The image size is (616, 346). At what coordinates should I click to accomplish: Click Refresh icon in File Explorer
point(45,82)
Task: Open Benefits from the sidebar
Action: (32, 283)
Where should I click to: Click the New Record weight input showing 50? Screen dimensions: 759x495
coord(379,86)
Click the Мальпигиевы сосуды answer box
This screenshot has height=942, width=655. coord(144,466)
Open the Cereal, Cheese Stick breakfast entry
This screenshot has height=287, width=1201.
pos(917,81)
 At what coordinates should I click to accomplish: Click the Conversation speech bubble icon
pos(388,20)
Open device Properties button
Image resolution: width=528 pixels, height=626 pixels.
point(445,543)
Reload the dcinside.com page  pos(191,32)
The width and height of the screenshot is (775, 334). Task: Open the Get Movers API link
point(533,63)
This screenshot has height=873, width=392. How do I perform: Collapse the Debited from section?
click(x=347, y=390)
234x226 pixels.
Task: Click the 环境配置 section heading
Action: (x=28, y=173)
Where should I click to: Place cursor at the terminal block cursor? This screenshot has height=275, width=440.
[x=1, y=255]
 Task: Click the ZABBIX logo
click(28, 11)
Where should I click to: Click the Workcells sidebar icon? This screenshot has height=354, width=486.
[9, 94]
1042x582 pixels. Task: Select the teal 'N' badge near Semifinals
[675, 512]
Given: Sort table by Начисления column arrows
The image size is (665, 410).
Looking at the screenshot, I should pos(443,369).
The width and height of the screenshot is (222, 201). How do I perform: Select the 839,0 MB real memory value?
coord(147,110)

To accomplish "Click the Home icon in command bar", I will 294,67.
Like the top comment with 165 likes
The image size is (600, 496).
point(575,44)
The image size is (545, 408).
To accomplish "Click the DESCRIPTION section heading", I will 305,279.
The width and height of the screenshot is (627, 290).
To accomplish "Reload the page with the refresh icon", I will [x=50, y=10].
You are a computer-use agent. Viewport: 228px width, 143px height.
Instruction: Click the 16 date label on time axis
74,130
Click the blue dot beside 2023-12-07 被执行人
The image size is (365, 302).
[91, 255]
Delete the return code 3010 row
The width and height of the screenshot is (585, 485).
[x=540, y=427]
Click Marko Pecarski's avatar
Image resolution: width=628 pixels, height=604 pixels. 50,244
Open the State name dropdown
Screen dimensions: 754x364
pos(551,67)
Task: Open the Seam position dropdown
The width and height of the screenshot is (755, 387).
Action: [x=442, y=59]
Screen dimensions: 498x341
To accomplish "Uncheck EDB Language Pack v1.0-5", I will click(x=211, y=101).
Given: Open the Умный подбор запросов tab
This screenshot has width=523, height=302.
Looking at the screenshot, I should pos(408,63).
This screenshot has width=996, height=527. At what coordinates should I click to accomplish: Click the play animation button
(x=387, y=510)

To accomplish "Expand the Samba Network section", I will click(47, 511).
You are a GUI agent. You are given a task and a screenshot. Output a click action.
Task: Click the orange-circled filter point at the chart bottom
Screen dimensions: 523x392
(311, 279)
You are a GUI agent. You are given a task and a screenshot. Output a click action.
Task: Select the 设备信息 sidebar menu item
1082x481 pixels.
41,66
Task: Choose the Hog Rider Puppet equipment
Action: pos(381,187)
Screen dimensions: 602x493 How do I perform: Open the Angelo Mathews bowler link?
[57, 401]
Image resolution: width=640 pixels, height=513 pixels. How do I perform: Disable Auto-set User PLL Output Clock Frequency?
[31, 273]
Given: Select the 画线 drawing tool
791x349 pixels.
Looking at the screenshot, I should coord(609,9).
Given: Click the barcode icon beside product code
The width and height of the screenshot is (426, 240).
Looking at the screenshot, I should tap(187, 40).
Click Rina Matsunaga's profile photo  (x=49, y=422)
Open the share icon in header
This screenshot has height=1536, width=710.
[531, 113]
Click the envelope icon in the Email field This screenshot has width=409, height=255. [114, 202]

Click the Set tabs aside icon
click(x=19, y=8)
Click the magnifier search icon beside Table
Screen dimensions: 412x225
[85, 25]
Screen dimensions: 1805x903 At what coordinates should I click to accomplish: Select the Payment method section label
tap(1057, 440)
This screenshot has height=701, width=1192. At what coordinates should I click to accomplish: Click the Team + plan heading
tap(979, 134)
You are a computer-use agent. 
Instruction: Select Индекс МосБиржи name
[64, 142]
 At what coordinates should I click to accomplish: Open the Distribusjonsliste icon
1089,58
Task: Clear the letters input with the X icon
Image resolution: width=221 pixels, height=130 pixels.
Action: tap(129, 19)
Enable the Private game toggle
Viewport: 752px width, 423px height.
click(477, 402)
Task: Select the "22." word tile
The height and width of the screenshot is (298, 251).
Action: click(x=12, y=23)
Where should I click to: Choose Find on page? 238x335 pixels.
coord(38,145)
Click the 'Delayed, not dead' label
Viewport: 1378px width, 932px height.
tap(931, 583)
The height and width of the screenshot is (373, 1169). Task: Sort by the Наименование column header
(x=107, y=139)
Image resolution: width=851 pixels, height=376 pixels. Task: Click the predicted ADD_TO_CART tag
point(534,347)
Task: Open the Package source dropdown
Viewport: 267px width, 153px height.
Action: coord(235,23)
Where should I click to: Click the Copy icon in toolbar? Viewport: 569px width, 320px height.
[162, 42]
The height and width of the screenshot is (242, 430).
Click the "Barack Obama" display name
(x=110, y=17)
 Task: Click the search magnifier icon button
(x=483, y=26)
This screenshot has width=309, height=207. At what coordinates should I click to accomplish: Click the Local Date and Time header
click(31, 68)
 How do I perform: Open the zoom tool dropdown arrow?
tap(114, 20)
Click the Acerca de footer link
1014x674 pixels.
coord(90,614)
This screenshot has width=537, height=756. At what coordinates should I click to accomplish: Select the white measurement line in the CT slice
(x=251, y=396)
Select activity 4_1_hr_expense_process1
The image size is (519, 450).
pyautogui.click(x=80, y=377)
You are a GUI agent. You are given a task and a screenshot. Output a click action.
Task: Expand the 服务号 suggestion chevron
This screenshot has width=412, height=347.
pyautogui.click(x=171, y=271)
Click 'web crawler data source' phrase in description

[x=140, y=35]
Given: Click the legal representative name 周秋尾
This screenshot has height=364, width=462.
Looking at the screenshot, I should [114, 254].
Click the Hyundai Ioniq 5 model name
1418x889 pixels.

- - -

**Aim of the task:** Write out the data a second time, exactly the same.

**Solution below:**
The image size is (616, 346). At what coordinates should I click to accomplish: Click Refresh icon in File Explorer
point(45,82)
Task: Open Benefits from the sidebar
Action: (32, 283)
Where should I click to: Click the New Record weight input showing 50? Screen dimensions: 759x495
coord(379,86)
Click the Мальпигиевы сосуды answer box
This screenshot has height=942, width=655. coord(144,466)
Open the Cereal, Cheese Stick breakfast entry
This screenshot has height=287, width=1201.
pos(917,81)
 At what coordinates should I click to accomplish: Click the Conversation speech bubble icon
pos(388,20)
Open device Properties button
Image resolution: width=528 pixels, height=626 pixels.
point(445,543)
Reload the dcinside.com page  pos(191,32)
The width and height of the screenshot is (775, 334). Task: Open the Get Movers API link
point(533,63)
This screenshot has height=873, width=392. How do I perform: Collapse the Debited from section?
click(x=347, y=390)
234x226 pixels.
Task: Click the 环境配置 section heading
Action: (x=28, y=173)
Where should I click to: Place cursor at the terminal block cursor? This screenshot has height=275, width=440.
[x=1, y=255]
 Task: Click the ZABBIX logo
click(28, 11)
Where should I click to: Click the Workcells sidebar icon? This screenshot has height=354, width=486.
[9, 94]
1042x582 pixels. Task: Select the teal 'N' badge near Semifinals
[675, 512]
Given: Sort table by Начисления column arrows
The image size is (665, 410).
Looking at the screenshot, I should pos(443,369).
The width and height of the screenshot is (222, 201). How do I perform: Select the 839,0 MB real memory value?
coord(147,110)

To accomplish "Click the Home icon in command bar", I will 294,67.
Like the top comment with 165 likes
The image size is (600, 496).
point(575,44)
The image size is (545, 408).
To accomplish "Click the DESCRIPTION section heading", I will 305,279.
The width and height of the screenshot is (627, 290).
To accomplish "Reload the page with the refresh icon", I will [x=50, y=10].
You are a computer-use agent. Viewport: 228px width, 143px height.
Instruction: Click the 16 date label on time axis
74,130
Click the blue dot beside 2023-12-07 被执行人
The image size is (365, 302).
[91, 255]
Delete the return code 3010 row
The width and height of the screenshot is (585, 485).
[x=540, y=427]
Click Marko Pecarski's avatar
Image resolution: width=628 pixels, height=604 pixels. 50,244
Open the State name dropdown
Screen dimensions: 754x364
pos(551,67)
Task: Open the Seam position dropdown
The width and height of the screenshot is (755, 387).
Action: [x=442, y=59]
Screen dimensions: 498x341
To accomplish "Uncheck EDB Language Pack v1.0-5", I will click(x=211, y=101).
Given: Open the Умный подбор запросов tab
This screenshot has width=523, height=302.
Looking at the screenshot, I should pos(408,63).
This screenshot has width=996, height=527. At what coordinates should I click to accomplish: Click the play animation button
(x=387, y=510)

To accomplish "Expand the Samba Network section", I will click(47, 511).
You are a GUI agent. You are given a task and a screenshot. Output a click action.
Task: Click the orange-circled filter point at the chart bottom
Screen dimensions: 523x392
(311, 279)
You are a GUI agent. You are given a task and a screenshot. Output a click action.
Task: Select the 设备信息 sidebar menu item
1082x481 pixels.
41,66
Task: Choose the Hog Rider Puppet equipment
Action: pos(381,187)
Screen dimensions: 602x493 How do I perform: Open the Angelo Mathews bowler link?
[57, 401]
Image resolution: width=640 pixels, height=513 pixels. How do I perform: Disable Auto-set User PLL Output Clock Frequency?
[31, 273]
Given: Select the 画线 drawing tool
791x349 pixels.
Looking at the screenshot, I should coord(609,9).
Given: Click the barcode icon beside product code
The width and height of the screenshot is (426, 240).
Looking at the screenshot, I should tap(187, 40).
Click Rina Matsunaga's profile photo  (x=49, y=422)
Open the share icon in header
This screenshot has height=1536, width=710.
[531, 113]
Click the envelope icon in the Email field This screenshot has width=409, height=255. [114, 202]

Click the Set tabs aside icon
click(x=19, y=8)
Click the magnifier search icon beside Table
Screen dimensions: 412x225
[85, 25]
Screen dimensions: 1805x903 At what coordinates should I click to accomplish: Select the Payment method section label
tap(1057, 440)
This screenshot has height=701, width=1192. At what coordinates should I click to accomplish: Click the Team + plan heading
tap(979, 134)
You are a computer-use agent. 
Instruction: Select Индекс МосБиржи name
[64, 142]
 At what coordinates should I click to accomplish: Open the Distribusjonsliste icon
1089,58
Task: Clear the letters input with the X icon
Image resolution: width=221 pixels, height=130 pixels.
Action: tap(129, 19)
Enable the Private game toggle
Viewport: 752px width, 423px height.
click(477, 402)
Task: Select the "22." word tile
The height and width of the screenshot is (298, 251).
Action: click(x=12, y=23)
Where should I click to: Choose Find on page? 238x335 pixels.
coord(38,145)
Click the 'Delayed, not dead' label
Viewport: 1378px width, 932px height.
tap(931, 583)
The height and width of the screenshot is (373, 1169). Task: Sort by the Наименование column header
(x=107, y=139)
Image resolution: width=851 pixels, height=376 pixels. Task: Click the predicted ADD_TO_CART tag
point(534,347)
Task: Open the Package source dropdown
Viewport: 267px width, 153px height.
Action: coord(235,23)
Where should I click to: Click the Copy icon in toolbar? Viewport: 569px width, 320px height.
[162, 42]
The height and width of the screenshot is (242, 430).
Click the "Barack Obama" display name
(x=110, y=17)
 Task: Click the search magnifier icon button
(x=483, y=26)
This screenshot has width=309, height=207. At what coordinates should I click to accomplish: Click the Local Date and Time header
click(31, 68)
 How do I perform: Open the zoom tool dropdown arrow?
tap(114, 20)
Click the Acerca de footer link
1014x674 pixels.
coord(90,614)
This screenshot has width=537, height=756. At what coordinates should I click to accomplish: Select the white measurement line in the CT slice
(x=251, y=396)
Select activity 4_1_hr_expense_process1
The image size is (519, 450).
pyautogui.click(x=80, y=377)
You are a GUI agent. You are given a task and a screenshot. Output a click action.
Task: Expand the 服务号 suggestion chevron
This screenshot has width=412, height=347.
pyautogui.click(x=171, y=271)
Click 'web crawler data source' phrase in description

[x=140, y=35]
Given: Click the legal representative name 周秋尾
This screenshot has height=364, width=462.
Looking at the screenshot, I should [114, 254].
Click the Hyundai Ioniq 5 model name
1418x889 pixels.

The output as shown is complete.